What were the important findings?

  • All three studies (n=130) examined Constant score and the outcomes were similar between surgical and nonsurgical treatment groups (WMD 20.51, 95% CI: 27.25 to 6.22, P= 0.88, I squared = 0%).
  • The 3 studies found nonunion was uncommon in both groups and that the difference between the two was insignificant (RR =0.78; 95% CI: 0.18–3.41, P= 0.74, I squared = 0%).
  • In the 3 RCT's examined, no difference was found in the risk of avascular necrosis of humeral head (RR = 0.86; 95% CI: 0.46–1.58, P= 0.62, I squared =0%).
  • 2 of the studies (82 patients) reported data on osteoarthritis and neither treatment arm provided additional benefits (RR = 1.34; 95% CI: 0.37–4.82, P= 0.66, I squared =0%).

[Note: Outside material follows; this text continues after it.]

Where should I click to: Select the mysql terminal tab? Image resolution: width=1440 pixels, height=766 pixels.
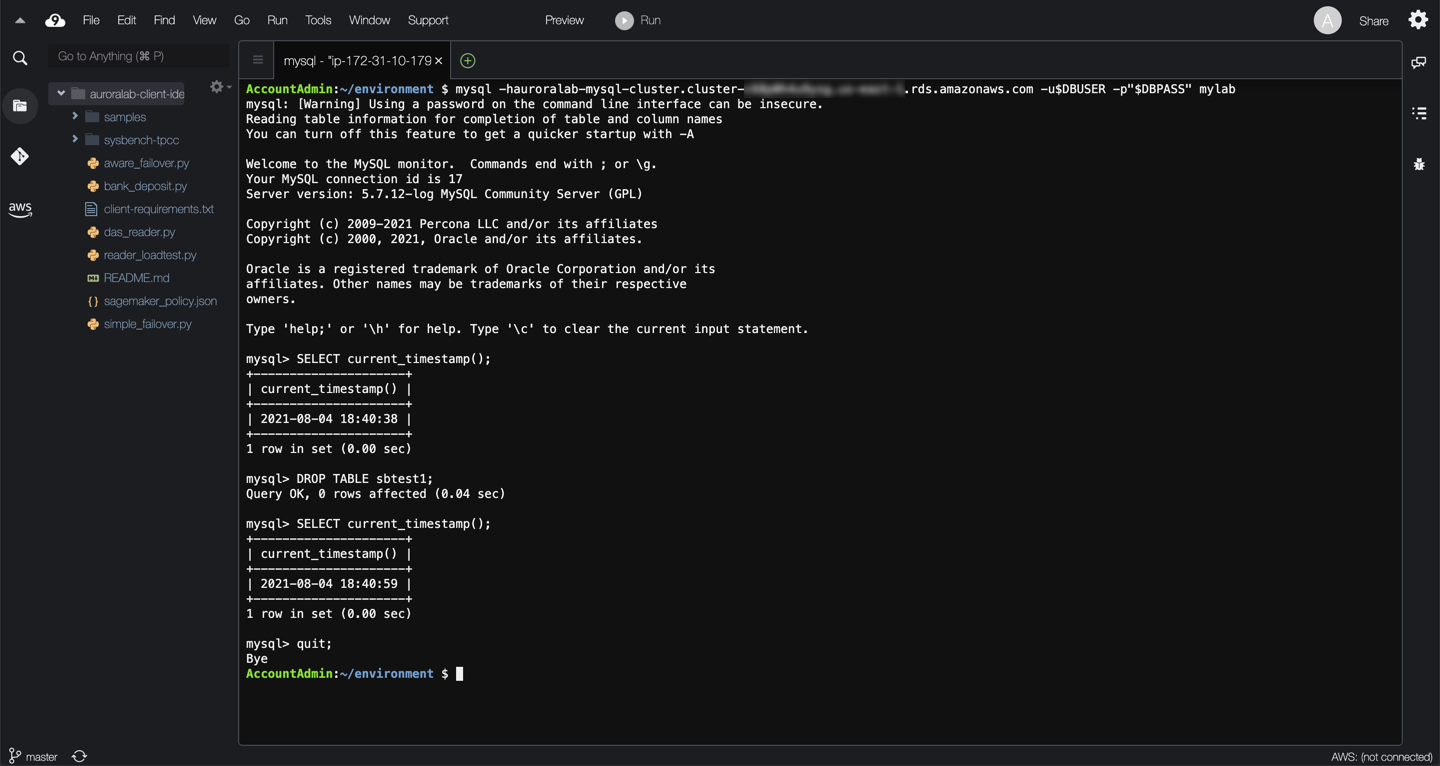click(x=357, y=61)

What should I remember most?

No benefits were found regarding constant score, nonunion rate, risk of avascular necrosis of the humeral head or osteoarthritis with open reduction and internal fixation over nonsurgical methods. Both nonunion rates and risk of avascular necrosis were low in each group.

How will this affect the care of my patients?

This meta-analysis of 3 randomized control studies suggests non-operative treatment should be used for 3- and 4-part proximal humeral fractures in elderly patients over open reduction and internal fixation, as there is no additional benefit of the operative treatment. This study was limited by the modest quantity of studies and few clinical outcomes observed.